Co-pilot dies after fall from plane in NC
RALEIGH, N.C. — A 23-year-old man who “exited” a plane Friday afternoon before it made an emergency landing at Raleigh-Durham International Airport was found dead around 7 p.m. Friday in Fuquay-Varina, authorities said.
After a massive search that involved several municipal, county and federal agencies, the man’s body was found behind a house near Sunset Lake and Hilltop Needmore roads, Darshan Patel, operations manager for Wake County emergency management, said at a news briefing.
The man was identified as Charles Hew Crooks, 23, of Raleigh, according to a post on the Fuquay-Varina Police Department’s Facebook page.
Crooks was the plane’s co-pilot, the Fuquay-Varina Police Department said.
Fuquay-Varina police said Crooks was found after a resident in the Sonoma Springs subdivision flagged down search crews who already were in the vicinity of the neighborhood.
That was the tragic ending to a confusing emergency. Shortly before 3 p.m. Friday, a twin-engine turbo prop aircraft reported landing gear issues as it approached the airport, according to the airport. The plane landed and veered into the grass, according to the airport.

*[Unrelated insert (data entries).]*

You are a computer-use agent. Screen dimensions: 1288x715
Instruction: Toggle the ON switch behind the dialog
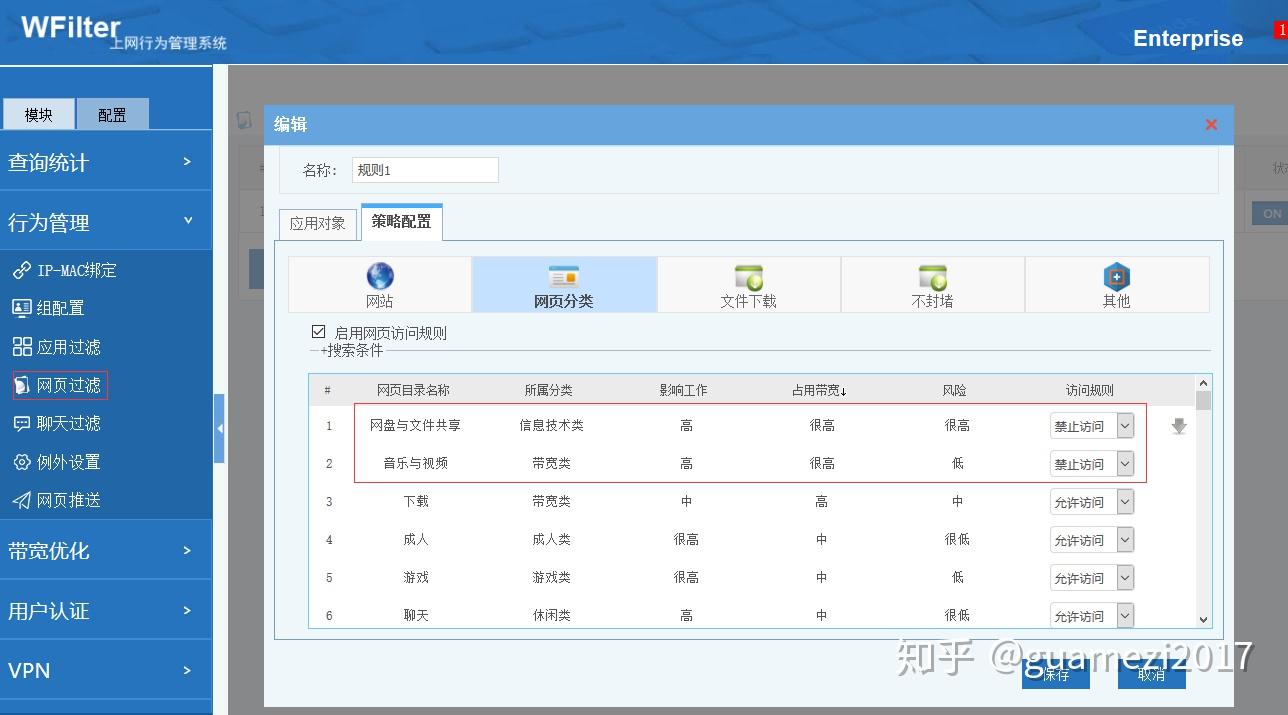tap(1270, 213)
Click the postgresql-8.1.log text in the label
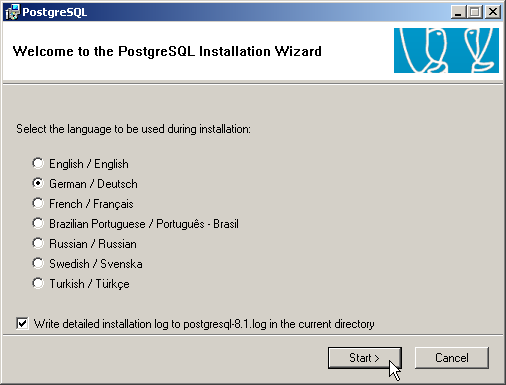Viewport: 506px width, 385px height. [225, 324]
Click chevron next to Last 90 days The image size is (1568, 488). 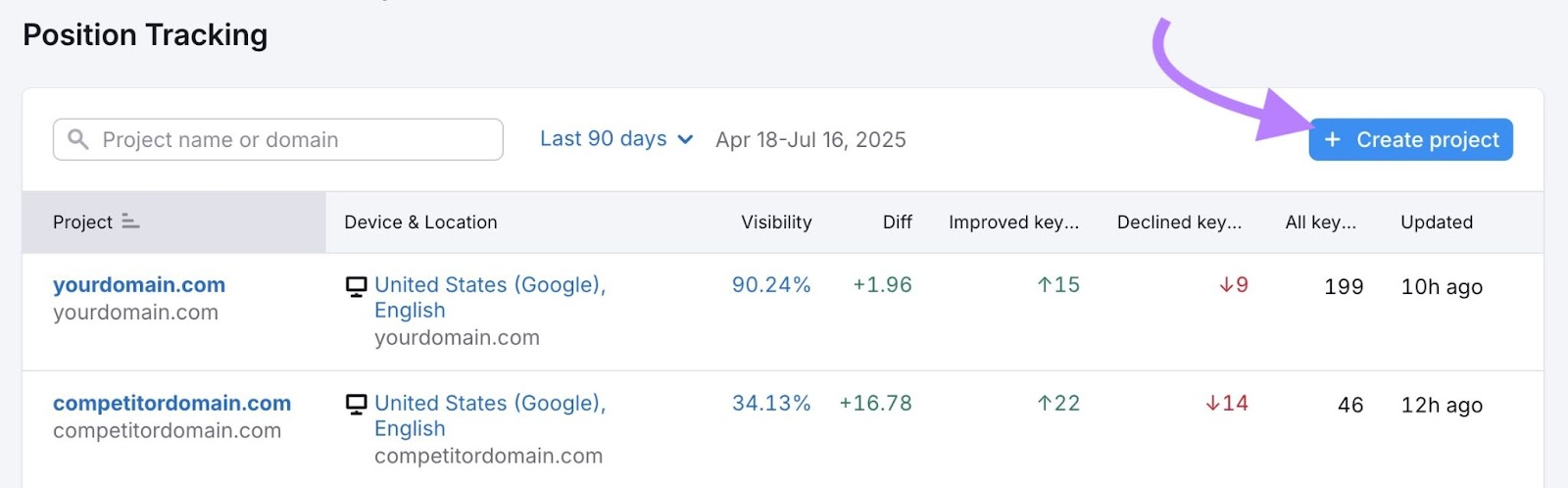686,140
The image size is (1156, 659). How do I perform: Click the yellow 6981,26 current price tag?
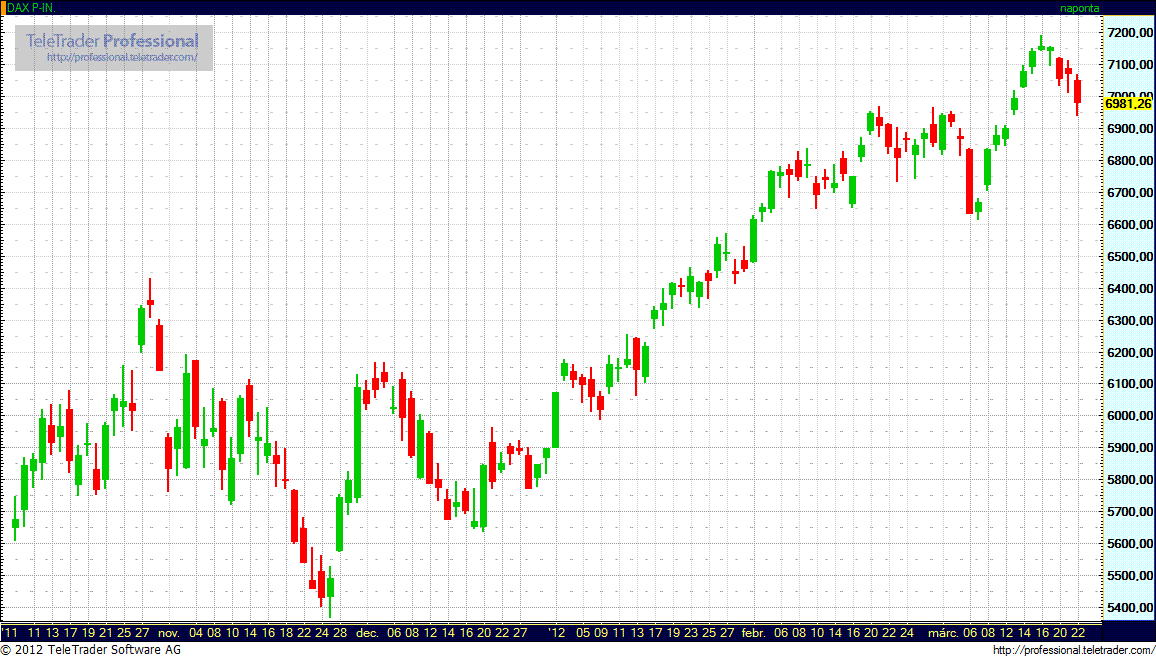coord(1127,103)
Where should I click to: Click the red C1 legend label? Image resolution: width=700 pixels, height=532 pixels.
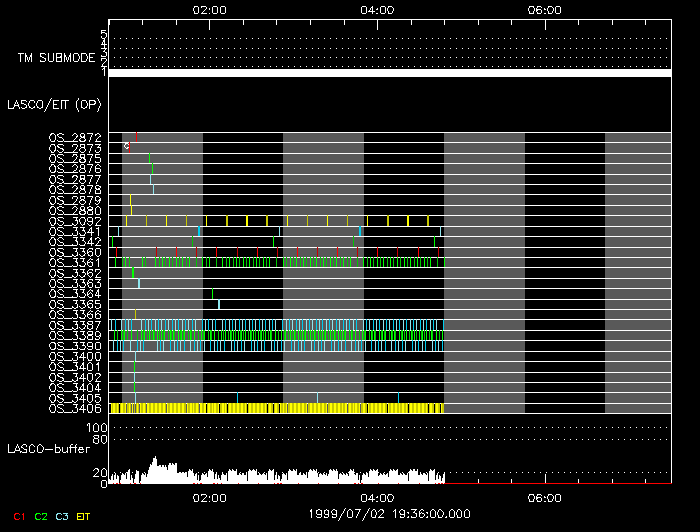[18, 516]
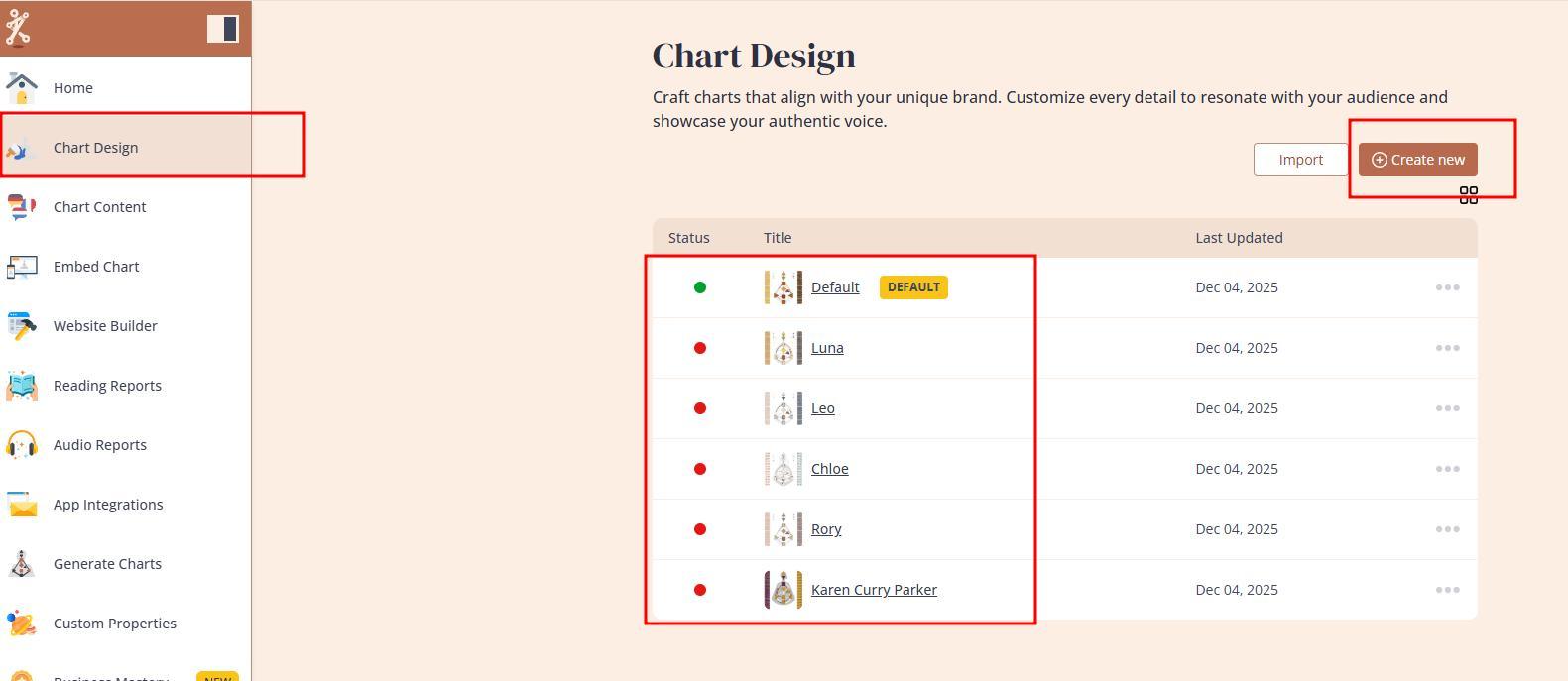Click the Chloe chart thumbnail

click(784, 469)
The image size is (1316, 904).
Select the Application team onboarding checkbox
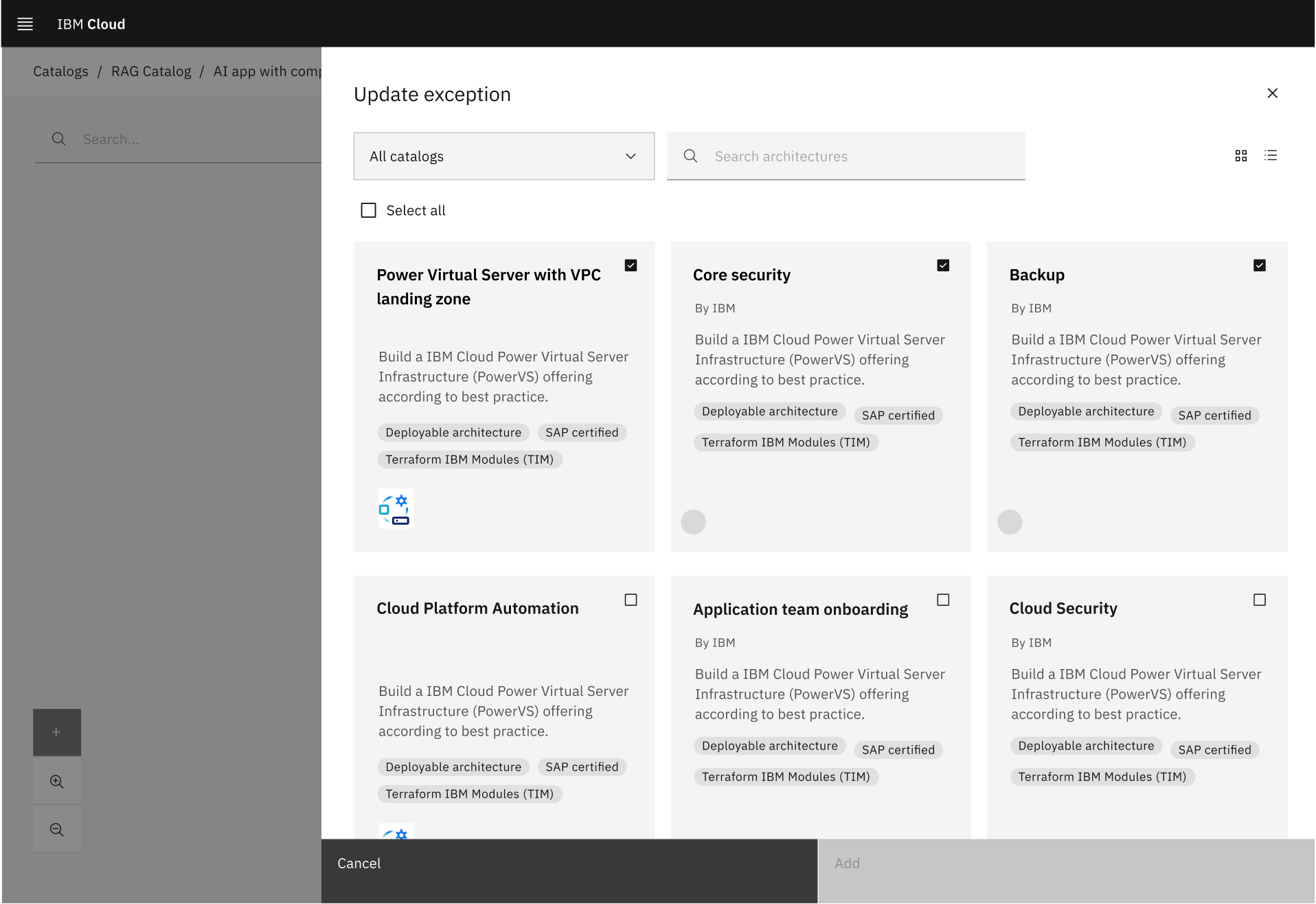point(943,600)
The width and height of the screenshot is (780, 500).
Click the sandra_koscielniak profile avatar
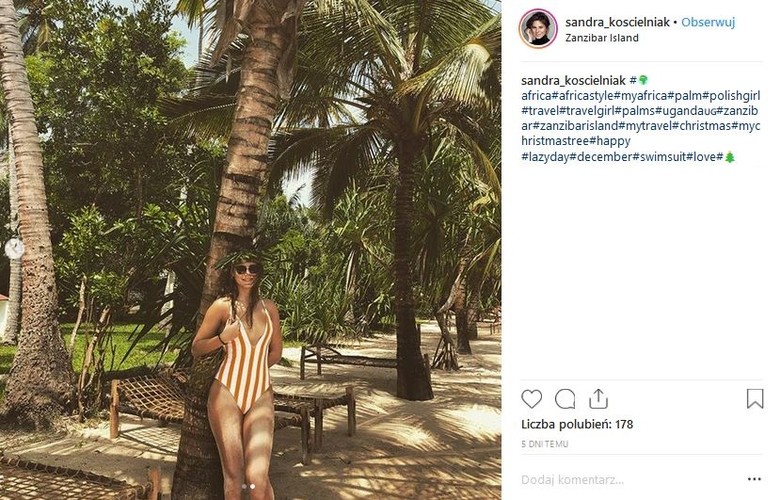(x=538, y=28)
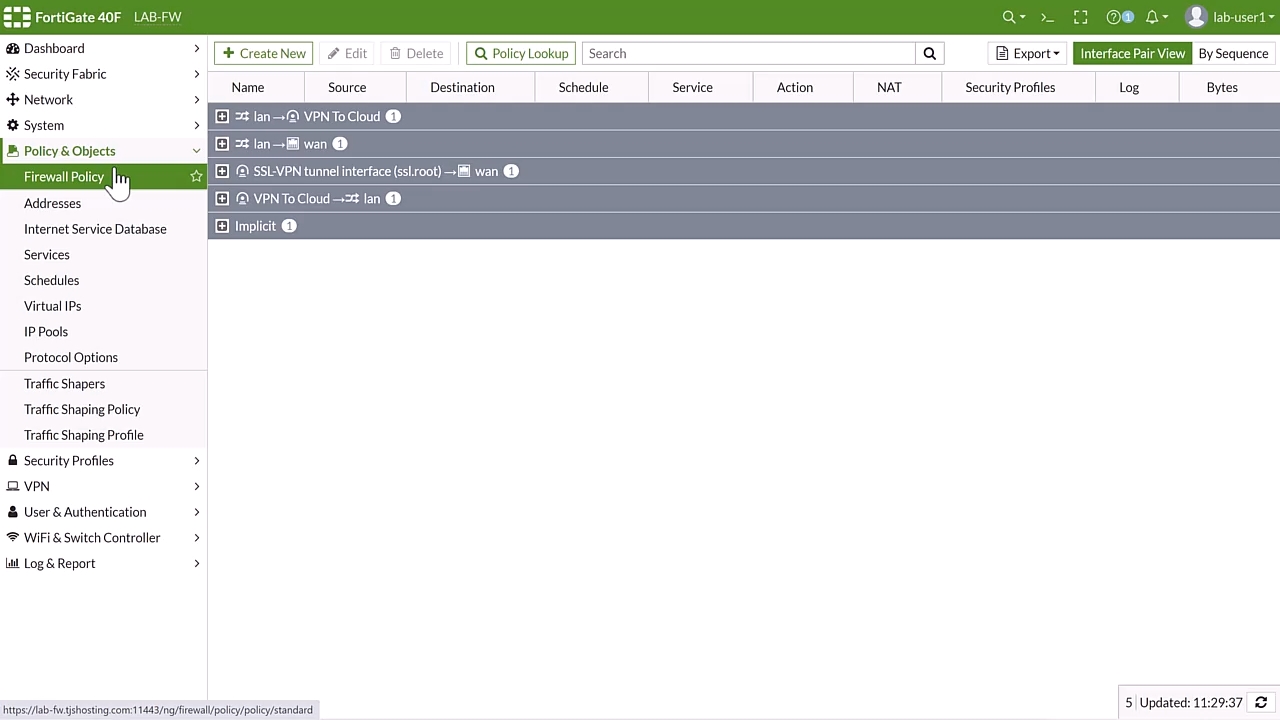This screenshot has height=720, width=1280.
Task: Expand the lan to VPN To Cloud group
Action: [x=222, y=117]
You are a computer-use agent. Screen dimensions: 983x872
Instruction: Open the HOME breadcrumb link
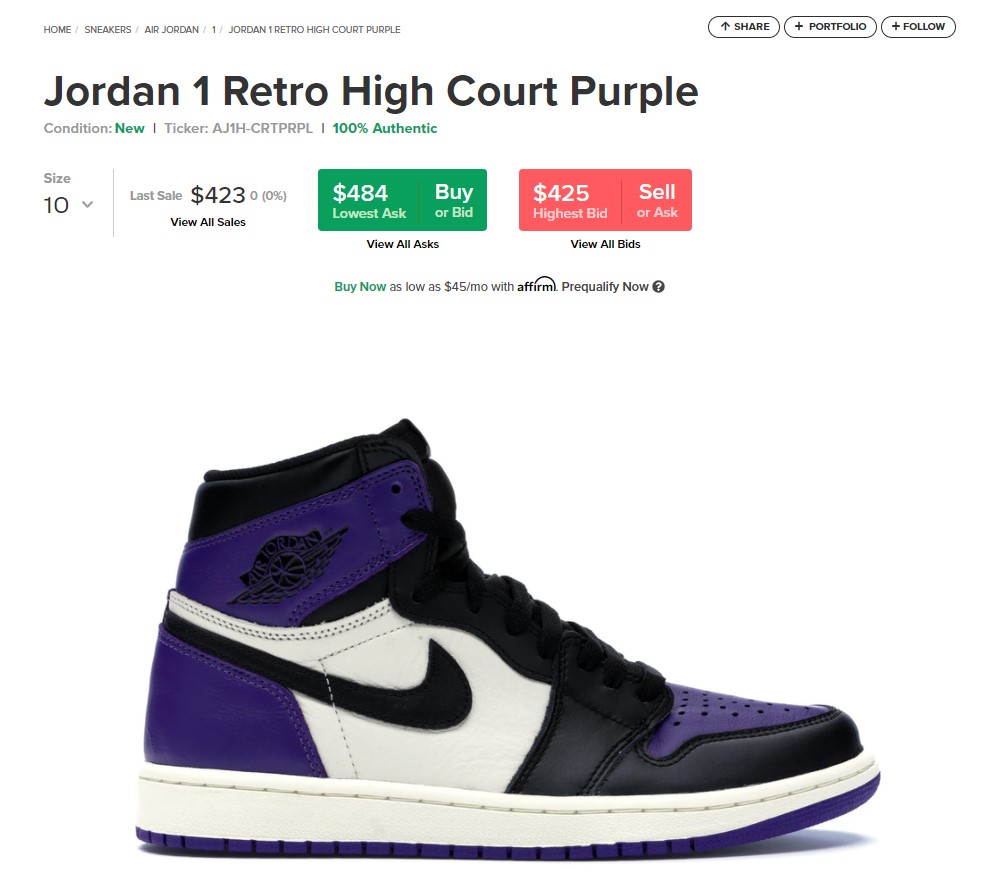pos(57,29)
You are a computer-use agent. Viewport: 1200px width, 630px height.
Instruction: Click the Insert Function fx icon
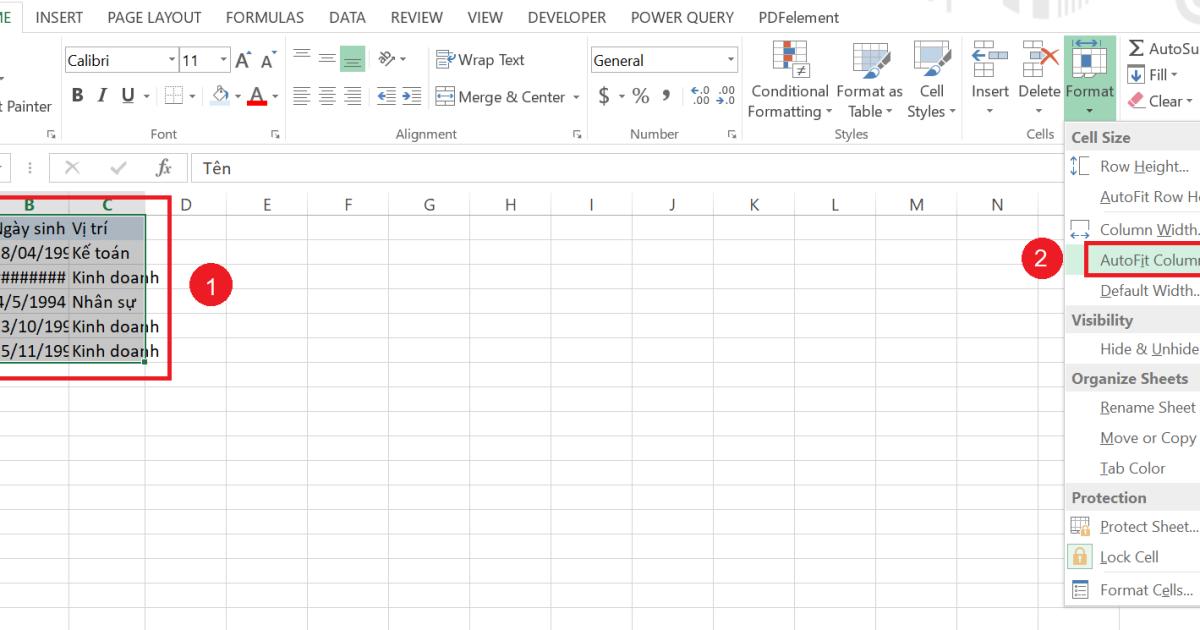[166, 167]
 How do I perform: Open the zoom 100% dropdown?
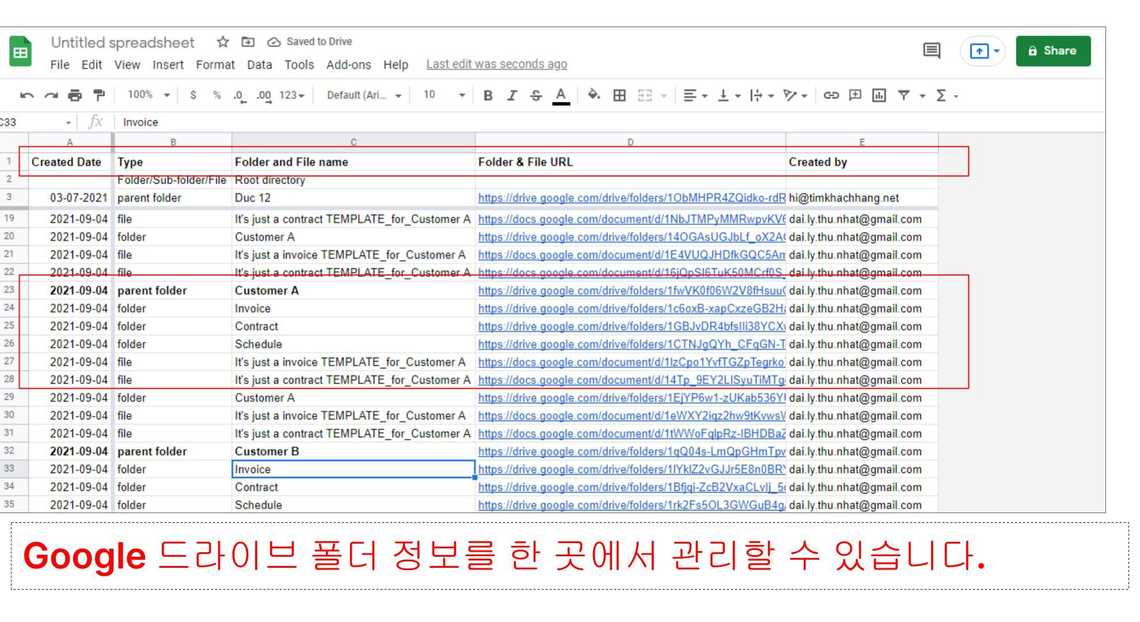[149, 95]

The pilot, the only passenger on the plane when it reached the ground, was taken to a Duke University hospital with minor injuries, an airport spokesperson said.
Authorities received a report about the missing man around 2:30 or 2:45 p.m., Patel said. By 5 p.m., EMS, police and fire departments were searching a large swath of Wake County for a second person who may have “exited the plane while it was in air,” said Carolyn Roman with the Town of Cary.
Patel didn’t know whether Crooks had jumped or fallen, he said. He did not have a parachute, Patel said. He did not know how high the plane was flying when Crooks exited the plane, but a map of the flight path suggests the plane was at about 3,850 feet.
Local, state and federal authorities, including the Federal Aviation Administration and the National Transportation Safety Board, are continuing to investigate.
According to FlightAware. com, the plane departed from Raeford in Hoke County at 1:10 p.m. and landed about 2:49 p.m.
Because the flight was not a commercial flight, airport officials did not know whether the Raleigh-Durham airport was the intended destination.
Local, state and federal authorities, including the Federal Aviation Administration and the National Transportation Safety Board, are continuing to investigate.